## [What you need to do]
Please change "button" to "link" in the part of the items that opens with the line containing "You are a GUI" and closes with the line containing "Task: Click Renommer le fichier button", and give that part again with nothing else altered.

## [Raw data]
-- Begin --

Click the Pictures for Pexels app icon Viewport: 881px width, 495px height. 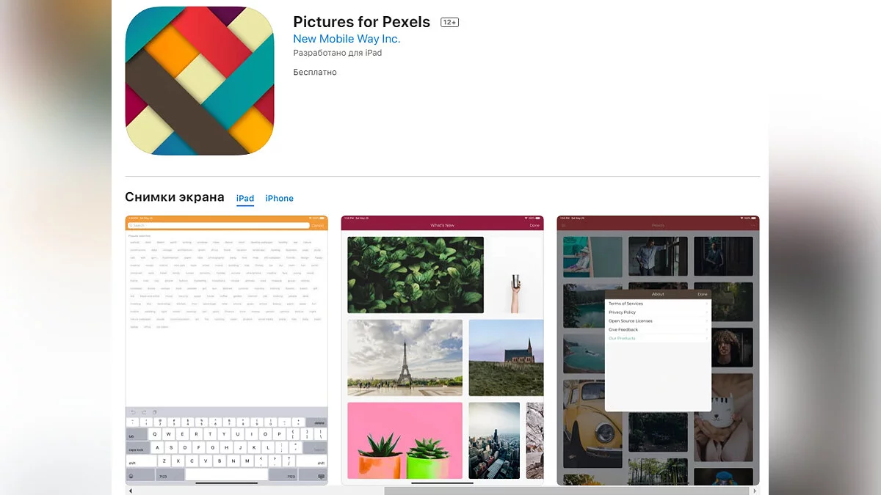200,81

-- End --
-- Begin --

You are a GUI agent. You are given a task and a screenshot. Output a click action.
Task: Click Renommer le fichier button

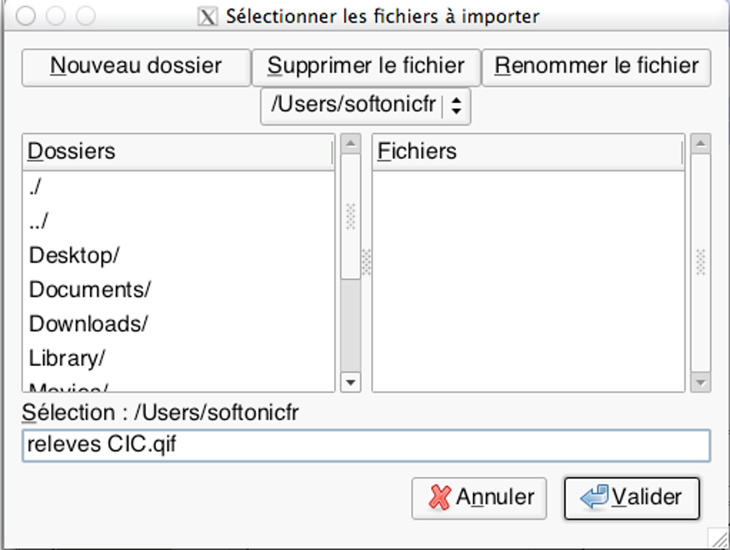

-- End --
-- Begin --

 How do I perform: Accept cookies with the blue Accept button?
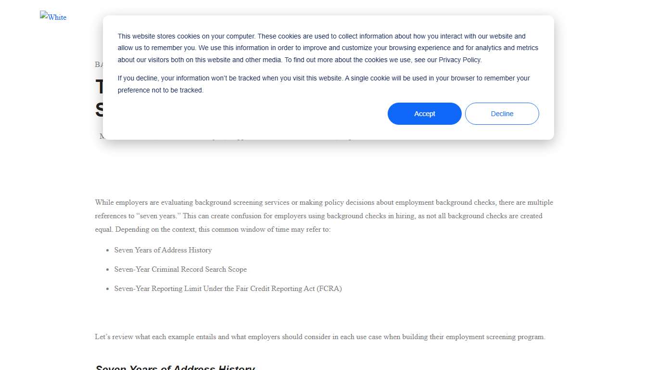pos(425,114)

-- End --

## [Answer to the problem]
You are a GUI agent. You are given a task and a screenshot. Output a click action.
Task: Click Renommer le fichier link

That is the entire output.